La surveillance de masse des agences américaines et britanniques de sécurité a été dénoncée à l'échelle mondiale, mais les autorités françaises semblent vouloir imiter leurs homologues américains et britanniques en permettant aux autorités d'intercepter et d’accéder aux communications des gens à volonté.


LES PRINCIPAUX PROBLÈMES SOULEVÉS PAR LA LOI

  • Elle permet au Premier ministre d'autoriser des mesures de surveillance intrusives sur la base d’objectifs généraux et non définis tels que les « intérêts majeurs de politique étrangère", la protection des «intérêts économiques, industriels et scientifiques» de la France, la prévention des "violences collectives" et la "délinquance organisée".
  • Elle permet l'utilisation d'outils de surveillance de masse comme la saisie mobile des appels téléphoniques et des boîtes noires (pour les fins de lutte contre le terrorisme) directement via les fournisseurs de services Internet qui collectent et analysent les données personnelles de millions d'utilisateurs d'Internet.
  • Le manque de contrôle indépendant: au lieu d'obtenir l'approbation d'un juge, le premier ministre devra seulement solliciter l’avis d'un nouvel organisme, la « Commission nationale de contrôle des Techniques de renseignement ", sans qu'il soit nécessaire de respecter ses avis.
  • Il sera très difficile, voire impossible, pour les gens de savoir s’ils sont illégalement espionnés, ou pour les lanceurs d’alerte d’exposer les abus des agences de renseignement.



CENSURE DE L'INTERCEPTION DE COMMUNICATIONS "ENVOYÉES OU REÇUES" À L'ÉTRANGER

Le Conseil constitutionnel a néanmoins invalidé l'une des sections les plus liberticides de la loi, relatives à la surveillance des communications internationales qui auraient permis l'interception de communications "envoyées ou reçues" à l'étranger.

Amnesty International avait prévenu que cela pourrait avoir inclus pratiquement toutes les communications Internet puisqu’une grande partie de nos traces et communications en ligne passe par des services basés hors du territoire.

Il a également censuré une section qui aurait permis aux agences de renseignement, de mettre en œuvre des programmes de surveillance sans même l’autorisation du Premier ministre en cas de "menaces opérationnelles urgentes".

Cette loi est en violation flagrante des droits humains internationalement reconnus à la vie privée et la liberté d'expression.
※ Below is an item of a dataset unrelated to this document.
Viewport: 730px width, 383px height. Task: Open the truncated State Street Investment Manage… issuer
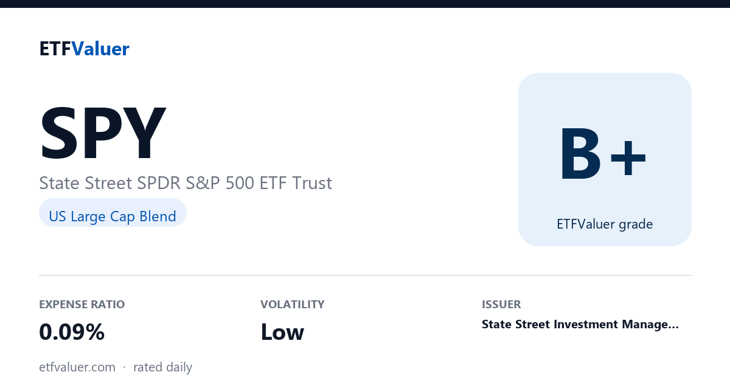click(580, 325)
Quelqu'un qui enquête sur les actes du gouvernement ou sur les sociétés françaises voire même qui organise une manifestation, pourrait être soumis à des formes extrêmement intrusives de surveillance. Les outils de surveillance de masse, y compris les boîtes noires, mettront les communications Internet de l'ensemble de la population et au-delà, à la portée des autorités françaises. 

De nombreuses organisations françaises de droits humains, dont Amnesty International France, avaient déclaré que le projet de loi était inconstitutionnel dans des observations au Conseil constitutionnel le 10 Juillet dernier.